--- 提供データ ---
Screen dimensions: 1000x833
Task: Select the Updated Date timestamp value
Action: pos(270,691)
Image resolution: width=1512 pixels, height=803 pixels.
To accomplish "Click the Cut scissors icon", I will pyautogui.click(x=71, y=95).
---
--- 提供データ ---
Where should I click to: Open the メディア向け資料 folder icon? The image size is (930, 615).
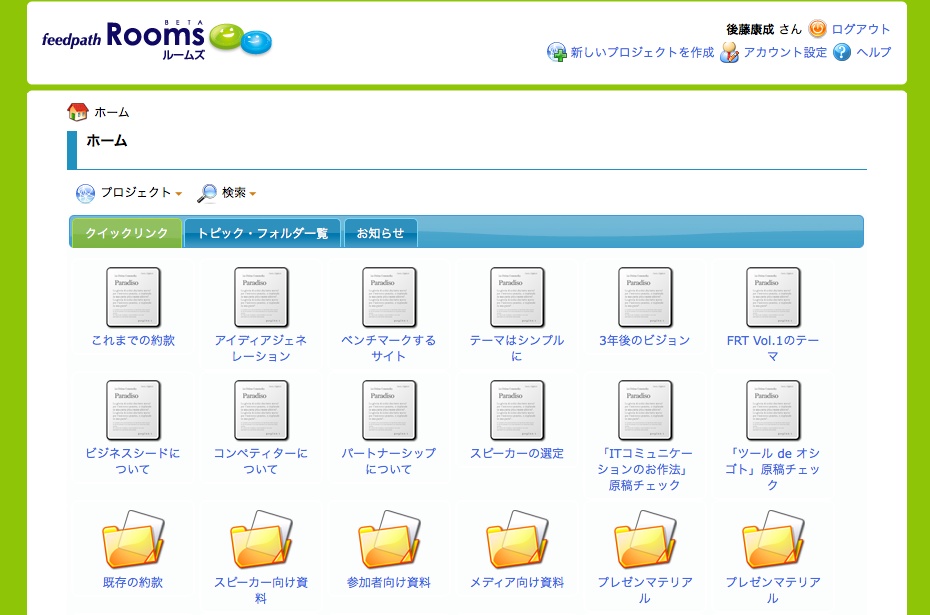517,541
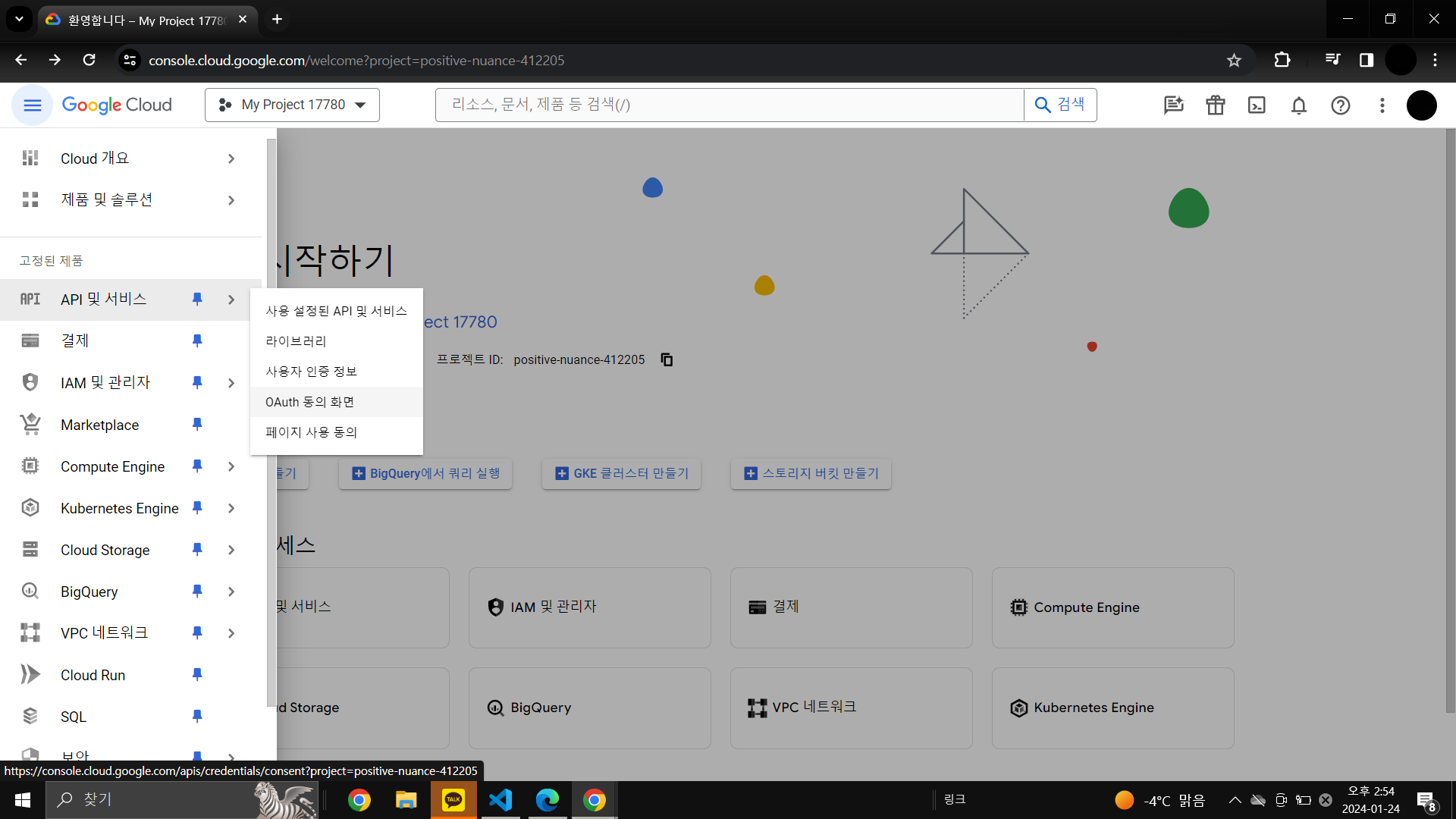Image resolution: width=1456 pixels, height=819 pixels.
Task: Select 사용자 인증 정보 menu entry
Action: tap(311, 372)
---
--- 提供データ ---
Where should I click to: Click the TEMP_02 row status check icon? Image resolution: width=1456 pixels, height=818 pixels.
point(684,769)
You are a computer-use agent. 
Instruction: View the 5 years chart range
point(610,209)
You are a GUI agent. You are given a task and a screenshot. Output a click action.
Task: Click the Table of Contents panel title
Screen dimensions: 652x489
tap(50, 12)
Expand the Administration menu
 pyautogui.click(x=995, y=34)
---
**作成内容**
一覧の「Screen dimensions: 1000x833」を含む行から「will pyautogui.click(x=71, y=95).」を含む行までを、一字も変えずにそのまま書き出す。

**回答全文**
Screen dimensions: 1000x833
Task: Select the Updated Date timestamp value
Action: pos(270,691)
Image resolution: width=1512 pixels, height=803 pixels.
To accomplish "Click the Cut scissors icon", I will pyautogui.click(x=71, y=95).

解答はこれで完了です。